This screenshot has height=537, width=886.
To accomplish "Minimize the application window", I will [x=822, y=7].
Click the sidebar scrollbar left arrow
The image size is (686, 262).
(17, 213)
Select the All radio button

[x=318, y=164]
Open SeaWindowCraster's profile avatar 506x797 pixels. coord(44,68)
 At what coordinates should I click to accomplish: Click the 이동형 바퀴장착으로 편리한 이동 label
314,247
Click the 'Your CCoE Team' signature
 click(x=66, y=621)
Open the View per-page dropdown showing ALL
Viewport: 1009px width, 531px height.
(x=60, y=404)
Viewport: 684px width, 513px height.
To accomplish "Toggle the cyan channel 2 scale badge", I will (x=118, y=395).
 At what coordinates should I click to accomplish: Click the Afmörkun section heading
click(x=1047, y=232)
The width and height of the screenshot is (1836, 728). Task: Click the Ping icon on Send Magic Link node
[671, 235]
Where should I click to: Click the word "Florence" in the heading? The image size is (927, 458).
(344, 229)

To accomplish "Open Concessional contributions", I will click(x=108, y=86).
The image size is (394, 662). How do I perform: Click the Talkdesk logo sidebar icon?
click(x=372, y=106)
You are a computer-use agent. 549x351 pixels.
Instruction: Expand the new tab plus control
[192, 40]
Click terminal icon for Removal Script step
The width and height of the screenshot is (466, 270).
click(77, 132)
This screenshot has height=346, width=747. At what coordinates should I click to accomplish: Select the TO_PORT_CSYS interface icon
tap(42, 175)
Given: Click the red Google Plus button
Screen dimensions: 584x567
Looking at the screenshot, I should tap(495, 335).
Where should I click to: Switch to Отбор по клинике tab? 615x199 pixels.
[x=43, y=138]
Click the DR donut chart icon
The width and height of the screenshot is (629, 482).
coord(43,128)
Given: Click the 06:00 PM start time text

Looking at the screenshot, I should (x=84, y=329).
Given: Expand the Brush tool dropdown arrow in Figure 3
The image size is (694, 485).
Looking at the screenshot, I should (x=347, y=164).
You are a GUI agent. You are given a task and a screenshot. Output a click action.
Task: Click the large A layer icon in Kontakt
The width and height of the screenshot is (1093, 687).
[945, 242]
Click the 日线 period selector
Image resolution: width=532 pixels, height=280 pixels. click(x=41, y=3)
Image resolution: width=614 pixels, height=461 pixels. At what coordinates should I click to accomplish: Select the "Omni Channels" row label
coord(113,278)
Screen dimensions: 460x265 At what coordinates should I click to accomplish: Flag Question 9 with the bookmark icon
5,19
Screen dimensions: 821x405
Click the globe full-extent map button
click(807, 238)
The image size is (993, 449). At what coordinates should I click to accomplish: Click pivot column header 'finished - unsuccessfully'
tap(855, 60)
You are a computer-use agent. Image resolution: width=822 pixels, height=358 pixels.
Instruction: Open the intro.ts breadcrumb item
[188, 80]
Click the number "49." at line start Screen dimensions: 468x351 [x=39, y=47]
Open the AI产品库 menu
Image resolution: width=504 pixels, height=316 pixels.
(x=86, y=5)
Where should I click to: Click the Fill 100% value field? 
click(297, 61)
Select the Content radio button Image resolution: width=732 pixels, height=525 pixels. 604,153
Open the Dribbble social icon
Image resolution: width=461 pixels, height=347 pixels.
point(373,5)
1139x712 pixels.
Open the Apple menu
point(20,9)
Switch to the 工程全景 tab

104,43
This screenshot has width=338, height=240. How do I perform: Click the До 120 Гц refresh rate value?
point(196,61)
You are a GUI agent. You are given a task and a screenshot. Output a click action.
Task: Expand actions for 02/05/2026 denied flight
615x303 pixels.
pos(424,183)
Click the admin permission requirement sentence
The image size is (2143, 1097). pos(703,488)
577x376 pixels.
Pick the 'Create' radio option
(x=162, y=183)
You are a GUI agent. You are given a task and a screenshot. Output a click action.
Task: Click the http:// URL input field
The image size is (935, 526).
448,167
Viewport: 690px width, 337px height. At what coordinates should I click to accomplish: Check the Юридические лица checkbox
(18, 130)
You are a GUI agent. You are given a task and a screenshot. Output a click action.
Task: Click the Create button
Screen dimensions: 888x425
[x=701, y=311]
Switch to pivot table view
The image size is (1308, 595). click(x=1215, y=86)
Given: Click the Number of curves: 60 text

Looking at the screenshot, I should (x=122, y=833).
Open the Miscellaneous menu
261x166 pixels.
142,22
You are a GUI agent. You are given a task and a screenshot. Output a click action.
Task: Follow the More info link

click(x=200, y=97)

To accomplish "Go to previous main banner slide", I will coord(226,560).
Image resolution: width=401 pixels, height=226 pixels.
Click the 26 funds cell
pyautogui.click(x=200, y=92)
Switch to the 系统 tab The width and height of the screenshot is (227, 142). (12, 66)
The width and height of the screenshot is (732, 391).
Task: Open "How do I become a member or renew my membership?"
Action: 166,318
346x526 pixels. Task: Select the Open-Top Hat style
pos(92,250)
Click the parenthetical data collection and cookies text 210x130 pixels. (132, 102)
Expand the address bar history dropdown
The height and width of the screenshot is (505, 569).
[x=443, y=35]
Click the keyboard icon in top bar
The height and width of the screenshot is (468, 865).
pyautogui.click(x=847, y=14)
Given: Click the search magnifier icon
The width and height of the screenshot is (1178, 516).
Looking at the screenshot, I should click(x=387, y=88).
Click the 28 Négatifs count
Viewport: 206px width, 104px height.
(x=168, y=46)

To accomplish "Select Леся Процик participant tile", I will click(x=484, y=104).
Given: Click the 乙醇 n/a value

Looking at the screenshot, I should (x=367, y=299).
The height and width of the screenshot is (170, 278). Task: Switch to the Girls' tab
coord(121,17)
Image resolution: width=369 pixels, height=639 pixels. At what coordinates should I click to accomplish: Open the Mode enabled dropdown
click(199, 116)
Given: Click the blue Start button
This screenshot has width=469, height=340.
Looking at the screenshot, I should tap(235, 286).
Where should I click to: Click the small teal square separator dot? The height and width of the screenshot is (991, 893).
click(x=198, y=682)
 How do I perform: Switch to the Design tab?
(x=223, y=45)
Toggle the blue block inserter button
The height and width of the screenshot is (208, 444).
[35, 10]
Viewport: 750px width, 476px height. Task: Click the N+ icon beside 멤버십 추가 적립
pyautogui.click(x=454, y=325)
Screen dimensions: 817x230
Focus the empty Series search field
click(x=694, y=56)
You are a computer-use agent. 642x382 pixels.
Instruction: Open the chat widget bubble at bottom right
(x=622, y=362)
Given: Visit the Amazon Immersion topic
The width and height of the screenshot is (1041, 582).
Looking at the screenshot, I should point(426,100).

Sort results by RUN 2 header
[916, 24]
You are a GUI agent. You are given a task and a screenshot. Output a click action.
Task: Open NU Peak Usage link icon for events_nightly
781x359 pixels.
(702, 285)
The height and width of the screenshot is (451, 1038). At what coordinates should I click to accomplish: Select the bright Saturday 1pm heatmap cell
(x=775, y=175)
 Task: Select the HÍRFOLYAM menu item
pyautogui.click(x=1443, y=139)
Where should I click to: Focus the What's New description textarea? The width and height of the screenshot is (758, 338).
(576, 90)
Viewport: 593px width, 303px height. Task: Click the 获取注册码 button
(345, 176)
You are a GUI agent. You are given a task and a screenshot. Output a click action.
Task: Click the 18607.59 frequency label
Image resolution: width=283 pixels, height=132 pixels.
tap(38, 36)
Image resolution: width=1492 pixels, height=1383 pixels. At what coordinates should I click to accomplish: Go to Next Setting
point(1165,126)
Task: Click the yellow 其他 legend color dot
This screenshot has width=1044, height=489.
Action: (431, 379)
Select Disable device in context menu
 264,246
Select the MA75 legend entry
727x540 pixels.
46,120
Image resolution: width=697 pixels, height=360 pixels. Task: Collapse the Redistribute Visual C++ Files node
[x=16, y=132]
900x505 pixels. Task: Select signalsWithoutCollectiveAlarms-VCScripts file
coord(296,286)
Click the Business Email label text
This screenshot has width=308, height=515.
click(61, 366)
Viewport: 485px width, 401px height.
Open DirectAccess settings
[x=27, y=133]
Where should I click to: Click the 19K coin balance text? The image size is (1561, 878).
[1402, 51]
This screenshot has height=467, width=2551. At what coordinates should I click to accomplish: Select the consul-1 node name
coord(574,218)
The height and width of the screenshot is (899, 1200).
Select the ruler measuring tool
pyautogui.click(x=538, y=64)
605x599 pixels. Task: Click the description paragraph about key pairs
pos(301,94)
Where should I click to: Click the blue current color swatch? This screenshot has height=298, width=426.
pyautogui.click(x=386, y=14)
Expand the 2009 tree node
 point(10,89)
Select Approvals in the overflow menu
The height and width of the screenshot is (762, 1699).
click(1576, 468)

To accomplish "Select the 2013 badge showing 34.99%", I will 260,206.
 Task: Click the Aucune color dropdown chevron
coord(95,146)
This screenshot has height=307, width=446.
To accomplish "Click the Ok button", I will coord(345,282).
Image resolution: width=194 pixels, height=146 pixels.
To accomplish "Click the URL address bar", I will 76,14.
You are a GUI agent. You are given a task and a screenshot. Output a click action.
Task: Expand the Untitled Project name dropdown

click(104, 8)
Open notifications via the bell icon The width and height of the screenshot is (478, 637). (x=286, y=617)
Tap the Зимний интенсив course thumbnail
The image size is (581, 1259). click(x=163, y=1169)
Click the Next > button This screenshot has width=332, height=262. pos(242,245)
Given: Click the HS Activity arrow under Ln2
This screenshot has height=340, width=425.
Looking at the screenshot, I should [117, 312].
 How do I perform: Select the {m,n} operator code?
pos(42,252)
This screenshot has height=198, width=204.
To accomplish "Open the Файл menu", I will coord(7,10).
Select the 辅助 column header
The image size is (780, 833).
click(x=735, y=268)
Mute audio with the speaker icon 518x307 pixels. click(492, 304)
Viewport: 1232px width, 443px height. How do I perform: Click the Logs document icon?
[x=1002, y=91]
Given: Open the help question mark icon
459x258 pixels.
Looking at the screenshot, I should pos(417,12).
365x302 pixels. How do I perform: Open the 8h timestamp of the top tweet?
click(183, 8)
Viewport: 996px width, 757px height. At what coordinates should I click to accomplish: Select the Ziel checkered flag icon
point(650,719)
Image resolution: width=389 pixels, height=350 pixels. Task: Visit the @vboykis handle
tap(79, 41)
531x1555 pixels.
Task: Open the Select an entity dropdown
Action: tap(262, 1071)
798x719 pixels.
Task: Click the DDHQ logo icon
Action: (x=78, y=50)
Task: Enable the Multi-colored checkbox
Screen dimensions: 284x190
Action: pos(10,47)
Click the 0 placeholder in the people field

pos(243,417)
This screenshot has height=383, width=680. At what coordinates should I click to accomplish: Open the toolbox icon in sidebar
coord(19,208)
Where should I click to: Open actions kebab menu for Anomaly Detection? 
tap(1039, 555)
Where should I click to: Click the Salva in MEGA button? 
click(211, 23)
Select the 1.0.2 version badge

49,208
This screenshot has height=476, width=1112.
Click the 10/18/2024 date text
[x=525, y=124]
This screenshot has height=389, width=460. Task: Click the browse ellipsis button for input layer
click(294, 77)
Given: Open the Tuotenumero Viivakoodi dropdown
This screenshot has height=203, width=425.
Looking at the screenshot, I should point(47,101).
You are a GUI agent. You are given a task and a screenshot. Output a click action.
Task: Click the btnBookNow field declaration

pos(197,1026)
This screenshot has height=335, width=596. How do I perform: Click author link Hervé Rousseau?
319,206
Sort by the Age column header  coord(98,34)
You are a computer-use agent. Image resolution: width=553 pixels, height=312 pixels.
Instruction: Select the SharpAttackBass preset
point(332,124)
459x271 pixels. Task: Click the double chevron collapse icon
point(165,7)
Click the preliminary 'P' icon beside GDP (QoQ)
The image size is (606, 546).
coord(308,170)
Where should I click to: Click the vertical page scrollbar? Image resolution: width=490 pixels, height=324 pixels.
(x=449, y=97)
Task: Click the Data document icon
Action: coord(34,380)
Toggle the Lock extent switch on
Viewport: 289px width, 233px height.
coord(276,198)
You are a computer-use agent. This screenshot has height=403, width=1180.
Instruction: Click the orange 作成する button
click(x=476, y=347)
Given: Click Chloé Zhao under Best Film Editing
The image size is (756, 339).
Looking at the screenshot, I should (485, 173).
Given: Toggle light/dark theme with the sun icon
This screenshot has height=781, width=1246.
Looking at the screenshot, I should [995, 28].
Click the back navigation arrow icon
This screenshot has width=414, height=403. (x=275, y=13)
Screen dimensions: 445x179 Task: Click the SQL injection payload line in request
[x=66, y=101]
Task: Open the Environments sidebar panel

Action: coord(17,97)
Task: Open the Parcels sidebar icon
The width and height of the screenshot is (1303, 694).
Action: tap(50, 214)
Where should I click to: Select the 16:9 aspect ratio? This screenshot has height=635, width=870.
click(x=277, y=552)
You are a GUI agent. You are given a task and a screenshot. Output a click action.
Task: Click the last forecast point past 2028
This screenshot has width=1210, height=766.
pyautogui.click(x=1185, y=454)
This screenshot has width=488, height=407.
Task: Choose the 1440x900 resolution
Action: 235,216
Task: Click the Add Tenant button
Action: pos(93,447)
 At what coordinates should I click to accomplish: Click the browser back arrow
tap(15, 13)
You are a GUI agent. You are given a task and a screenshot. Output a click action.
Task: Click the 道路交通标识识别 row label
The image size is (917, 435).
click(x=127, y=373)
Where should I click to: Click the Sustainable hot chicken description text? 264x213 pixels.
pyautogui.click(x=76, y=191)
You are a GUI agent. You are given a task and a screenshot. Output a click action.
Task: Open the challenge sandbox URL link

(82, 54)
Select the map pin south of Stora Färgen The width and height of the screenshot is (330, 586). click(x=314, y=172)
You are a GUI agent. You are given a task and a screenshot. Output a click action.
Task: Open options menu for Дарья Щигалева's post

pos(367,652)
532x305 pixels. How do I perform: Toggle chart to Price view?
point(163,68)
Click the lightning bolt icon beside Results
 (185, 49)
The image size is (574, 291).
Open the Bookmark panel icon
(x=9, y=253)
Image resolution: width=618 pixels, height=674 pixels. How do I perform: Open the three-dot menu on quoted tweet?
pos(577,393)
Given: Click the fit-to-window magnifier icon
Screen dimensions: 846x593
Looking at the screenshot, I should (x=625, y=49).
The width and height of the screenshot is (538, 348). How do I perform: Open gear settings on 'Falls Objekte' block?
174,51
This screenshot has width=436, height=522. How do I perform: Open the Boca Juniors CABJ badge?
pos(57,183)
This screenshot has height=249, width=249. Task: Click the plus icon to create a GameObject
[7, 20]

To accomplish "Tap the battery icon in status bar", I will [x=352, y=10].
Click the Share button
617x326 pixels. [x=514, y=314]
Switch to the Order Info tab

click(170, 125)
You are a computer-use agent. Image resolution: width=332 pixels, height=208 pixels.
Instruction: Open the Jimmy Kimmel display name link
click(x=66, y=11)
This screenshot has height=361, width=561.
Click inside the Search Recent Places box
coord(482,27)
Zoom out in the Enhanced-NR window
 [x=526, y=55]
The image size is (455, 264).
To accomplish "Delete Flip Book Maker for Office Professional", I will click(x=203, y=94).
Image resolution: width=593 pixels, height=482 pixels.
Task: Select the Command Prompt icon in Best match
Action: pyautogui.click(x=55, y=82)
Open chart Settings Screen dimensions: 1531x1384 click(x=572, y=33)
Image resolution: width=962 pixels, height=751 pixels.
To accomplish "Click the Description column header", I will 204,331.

____

- **Goal of the exercise**
Write out every line of the data that holds the word "computer".

- **Answer to the problem**
You are a computer-use agent. 549x351 pixels.
You are a computer-use agent. Image resolution: width=822 pixels, height=358 pixels.
You are a computer-use agent. 642x382 pixels.
You are a computer-use agent. Image resolution: width=553 pixels, height=312 pixels.
You are a computer-use agent. This screenshot has height=403, width=1180.
You are a computer-use agent. Image resolution: width=332 pixels, height=208 pixels.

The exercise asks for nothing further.